Material supplied below:

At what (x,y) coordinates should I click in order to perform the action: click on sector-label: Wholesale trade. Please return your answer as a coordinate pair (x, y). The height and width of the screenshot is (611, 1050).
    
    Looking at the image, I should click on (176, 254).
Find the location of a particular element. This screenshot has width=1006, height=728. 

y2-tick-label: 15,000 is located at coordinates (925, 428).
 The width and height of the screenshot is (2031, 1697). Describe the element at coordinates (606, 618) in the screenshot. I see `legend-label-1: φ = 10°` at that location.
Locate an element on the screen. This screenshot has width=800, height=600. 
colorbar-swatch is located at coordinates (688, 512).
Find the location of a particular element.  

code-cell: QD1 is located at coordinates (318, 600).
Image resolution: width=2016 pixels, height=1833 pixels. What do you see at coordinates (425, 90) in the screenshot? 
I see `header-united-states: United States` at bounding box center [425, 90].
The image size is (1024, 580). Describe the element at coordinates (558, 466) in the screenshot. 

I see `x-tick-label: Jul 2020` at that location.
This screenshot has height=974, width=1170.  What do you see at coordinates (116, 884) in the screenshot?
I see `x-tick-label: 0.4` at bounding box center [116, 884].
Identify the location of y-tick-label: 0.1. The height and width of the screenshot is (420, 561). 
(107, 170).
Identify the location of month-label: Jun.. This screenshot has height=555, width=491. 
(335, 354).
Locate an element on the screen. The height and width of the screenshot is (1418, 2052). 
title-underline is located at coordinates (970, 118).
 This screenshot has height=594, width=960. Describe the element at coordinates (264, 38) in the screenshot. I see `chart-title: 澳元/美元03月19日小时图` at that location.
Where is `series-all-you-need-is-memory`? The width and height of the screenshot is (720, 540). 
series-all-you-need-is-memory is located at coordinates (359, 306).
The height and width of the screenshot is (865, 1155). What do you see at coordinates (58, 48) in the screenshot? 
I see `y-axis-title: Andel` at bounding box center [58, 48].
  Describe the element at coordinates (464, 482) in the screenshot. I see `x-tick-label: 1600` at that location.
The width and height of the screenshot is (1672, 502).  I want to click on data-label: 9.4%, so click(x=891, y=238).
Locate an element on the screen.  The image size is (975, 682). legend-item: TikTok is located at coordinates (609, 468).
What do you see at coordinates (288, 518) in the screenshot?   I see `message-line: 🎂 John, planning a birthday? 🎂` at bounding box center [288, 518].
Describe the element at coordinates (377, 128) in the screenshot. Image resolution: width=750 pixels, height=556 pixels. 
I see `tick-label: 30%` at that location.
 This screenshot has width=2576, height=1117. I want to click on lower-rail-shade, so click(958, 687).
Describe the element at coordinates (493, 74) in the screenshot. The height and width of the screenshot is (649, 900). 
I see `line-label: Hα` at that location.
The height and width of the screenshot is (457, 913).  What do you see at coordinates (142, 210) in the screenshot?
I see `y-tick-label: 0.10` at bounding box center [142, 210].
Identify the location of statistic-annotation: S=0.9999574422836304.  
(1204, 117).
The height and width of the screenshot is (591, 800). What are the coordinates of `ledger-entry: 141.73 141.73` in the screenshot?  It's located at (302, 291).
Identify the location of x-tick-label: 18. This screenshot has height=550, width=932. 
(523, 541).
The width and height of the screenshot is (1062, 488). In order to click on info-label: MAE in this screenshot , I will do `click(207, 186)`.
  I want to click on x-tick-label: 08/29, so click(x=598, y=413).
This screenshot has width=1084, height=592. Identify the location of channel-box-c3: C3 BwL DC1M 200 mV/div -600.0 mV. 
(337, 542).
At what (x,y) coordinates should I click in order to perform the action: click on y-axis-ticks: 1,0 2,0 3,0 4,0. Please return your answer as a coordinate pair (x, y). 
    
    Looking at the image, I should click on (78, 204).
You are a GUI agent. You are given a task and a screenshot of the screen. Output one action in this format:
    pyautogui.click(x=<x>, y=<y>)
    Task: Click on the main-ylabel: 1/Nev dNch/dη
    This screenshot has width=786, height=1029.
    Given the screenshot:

End of Material supplied.

Reproduce all of the entries above word for word, with no changes.

▸ Your response:
At what (x,y) coordinates should I click in order to perform the action: click on sector-label: Wholesale trade. Please return your answer as a coordinate pair (x, y). The height and width of the screenshot is (611, 1050).
    
    Looking at the image, I should click on (176, 254).
Find the location of a particular element. This screenshot has width=1006, height=728. 

y2-tick-label: 15,000 is located at coordinates (925, 428).
 The width and height of the screenshot is (2031, 1697). Describe the element at coordinates (606, 618) in the screenshot. I see `legend-label-1: φ = 10°` at that location.
Locate an element on the screen. This screenshot has width=800, height=600. 
colorbar-swatch is located at coordinates (688, 512).
Find the location of a particular element.  

code-cell: QD1 is located at coordinates (318, 600).
Image resolution: width=2016 pixels, height=1833 pixels. What do you see at coordinates (425, 90) in the screenshot? 
I see `header-united-states: United States` at bounding box center [425, 90].
The image size is (1024, 580). Describe the element at coordinates (558, 466) in the screenshot. 

I see `x-tick-label: Jul 2020` at that location.
This screenshot has height=974, width=1170.  What do you see at coordinates (116, 884) in the screenshot?
I see `x-tick-label: 0.4` at bounding box center [116, 884].
Identify the location of y-tick-label: 0.1. The height and width of the screenshot is (420, 561). 
(107, 170).
Identify the location of month-label: Jun.. This screenshot has height=555, width=491. 
(335, 354).
Locate an element on the screen. The height and width of the screenshot is (1418, 2052). 
title-underline is located at coordinates (970, 118).
 This screenshot has height=594, width=960. Describe the element at coordinates (264, 38) in the screenshot. I see `chart-title: 澳元/美元03月19日小时图` at that location.
Where is `series-all-you-need-is-memory`? The width and height of the screenshot is (720, 540). 
series-all-you-need-is-memory is located at coordinates (359, 306).
The height and width of the screenshot is (865, 1155). What do you see at coordinates (58, 48) in the screenshot? 
I see `y-axis-title: Andel` at bounding box center [58, 48].
  Describe the element at coordinates (464, 482) in the screenshot. I see `x-tick-label: 1600` at that location.
The width and height of the screenshot is (1672, 502).  I want to click on data-label: 9.4%, so click(x=891, y=238).
Locate an element on the screen.  The image size is (975, 682). legend-item: TikTok is located at coordinates (609, 468).
What do you see at coordinates (288, 518) in the screenshot?   I see `message-line: 🎂 John, planning a birthday? 🎂` at bounding box center [288, 518].
Describe the element at coordinates (377, 128) in the screenshot. Image resolution: width=750 pixels, height=556 pixels. 
I see `tick-label: 30%` at that location.
 This screenshot has width=2576, height=1117. I want to click on lower-rail-shade, so click(958, 687).
Describe the element at coordinates (493, 74) in the screenshot. The height and width of the screenshot is (649, 900). 
I see `line-label: Hα` at that location.
The height and width of the screenshot is (457, 913).  What do you see at coordinates (142, 210) in the screenshot?
I see `y-tick-label: 0.10` at bounding box center [142, 210].
Identify the location of statistic-annotation: S=0.9999574422836304.  
(1204, 117).
The height and width of the screenshot is (591, 800). What are the coordinates of `ledger-entry: 141.73 141.73` in the screenshot?  It's located at (302, 291).
Identify the location of x-tick-label: 18. This screenshot has height=550, width=932. 
(523, 541).
The width and height of the screenshot is (1062, 488). In order to click on info-label: MAE in this screenshot , I will do `click(207, 186)`.
  I want to click on x-tick-label: 08/29, so click(x=598, y=413).
This screenshot has width=1084, height=592. Identify the location of channel-box-c3: C3 BwL DC1M 200 mV/div -600.0 mV. 
(337, 542).
At what (x,y) coordinates should I click in order to perform the action: click on y-axis-ticks: 1,0 2,0 3,0 4,0. Please return your answer as a coordinate pair (x, y). 
    
    Looking at the image, I should click on (78, 204).
You are a GUI agent. You are given a task and a screenshot of the screen. Output one action in this format:
    pyautogui.click(x=<x>, y=<y>)
    Task: Click on the main-ylabel: 1/Nev dNch/dη
    This screenshot has width=786, height=1029.
    Given the screenshot:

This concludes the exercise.